A type of pudding made of sheep lungs, liver and heart (a sheep’s “pluck”), haggis is flavored with minced onion, spices (thyme, paprika, cayenne, cumin, rosemary), salt, oatmeal and meat stock. The mixture is cooked in an oven while encased in the sheep’s stomach. However, the stomach is not eaten.
History of Haggis
Some historians speculate that haggis was invented as a convenient food source available after a successful hunt by ancient people in Western Europe. Although the term “hagese” has been traced back to 14th century England, haggis is considered a Scottish dish due to renown Scottish poet Robert Burns writing a poem about haggis (Address to a Haggis) in 1878.
Scottish folklore offers a story about the origin of haggis. When farmers herded their cattle into the city to market, their wives would pack whatever food was available at the time in one or two sheep’s stomach. This made meals easy to cook and transport.
What’s Unique About Haggis?
Today, you can buy Haggis in supermarkets throughout Scotland. Cheaper brands of haggis are not packed in real sheep stomachs but in artificial wrappers.

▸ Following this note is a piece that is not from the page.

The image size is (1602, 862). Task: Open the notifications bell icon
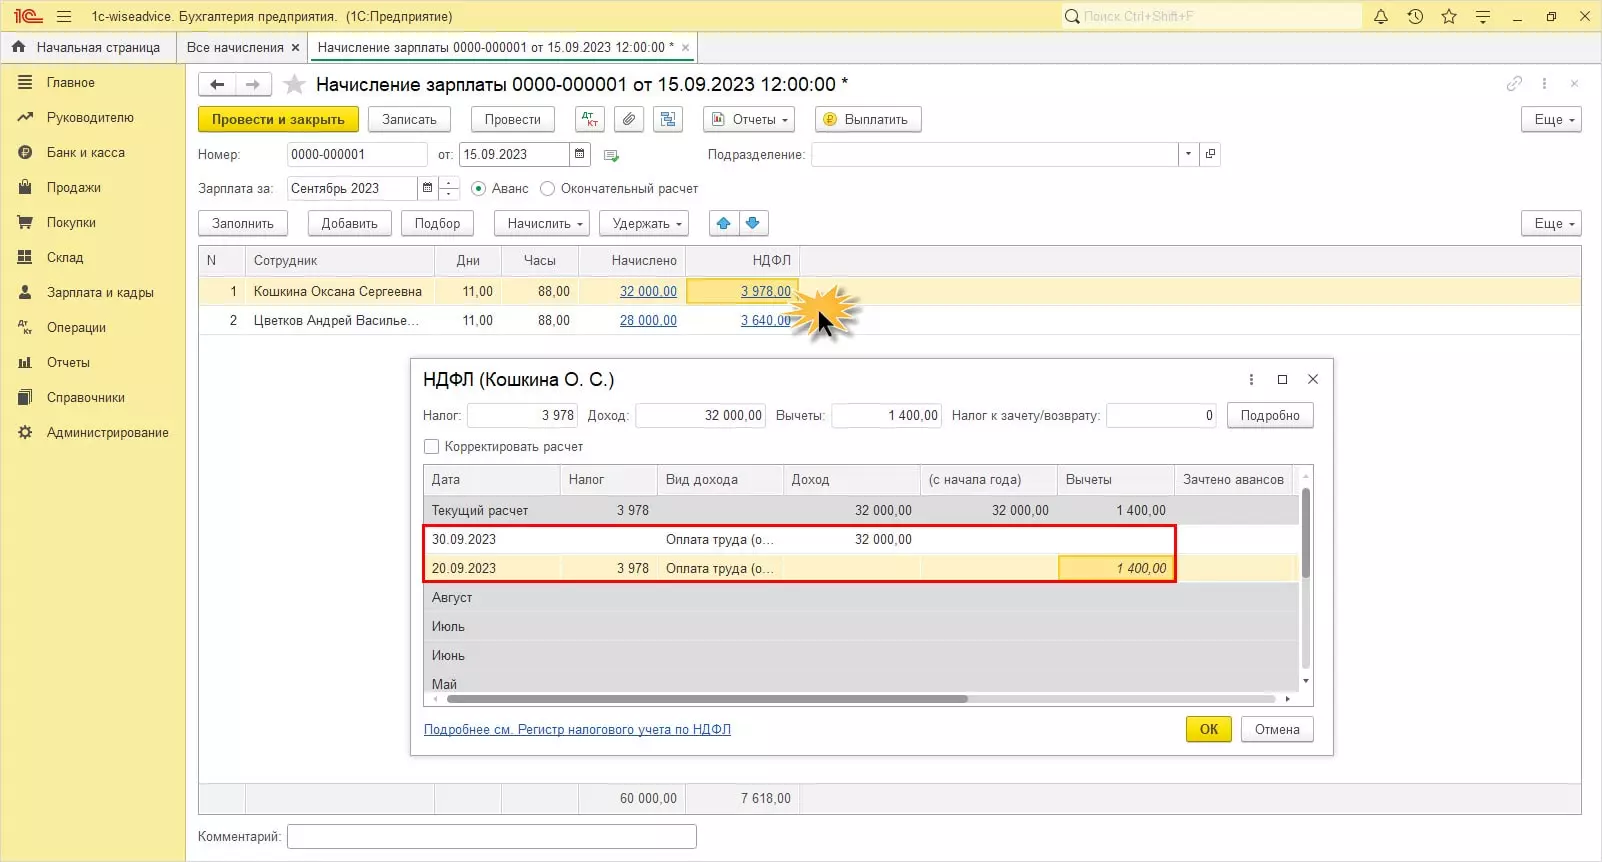click(x=1381, y=16)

You can also purchase commercial haggis made with pig offal instead of sheep offal.
Fast-food restaurants in Scotland may serve chips and haggis that has been coated in batter and deep-fried. Fried haggis on a bun is called a haggis burger.

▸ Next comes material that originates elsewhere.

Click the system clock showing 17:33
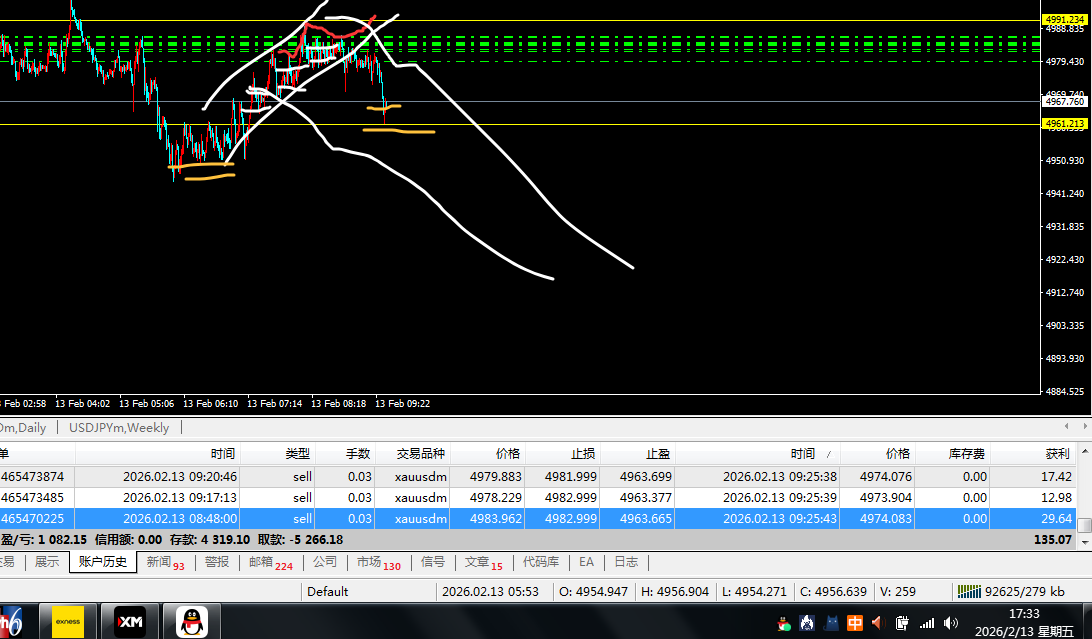 click(x=1022, y=612)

Genuine Scottish haggis is not available in the United States because the U.S. FDA will not approve certain parts of sheep for consumption.
How to Make Haggis
Follow this link for instructions on preparing haggis: Food Network
Instead of using old-fashioned oats, you can use steel-cut or pinhead oats and get the same texture so many people like about traditional haggis.
A substitute for sheep’s stomach is the beef bung. Resembling a sausage, beef bung casings bind together better than traditional haggis.
Haggis is traditionally served with potatoes (“tatties”) and rutabagas (“neeps”) in more rural Scottish bed and breakfasts and restaurants. There is also such a thing as vegetarian haggis, which uses soy-based meat and flavorings to imitate the taste and texture of real haggis.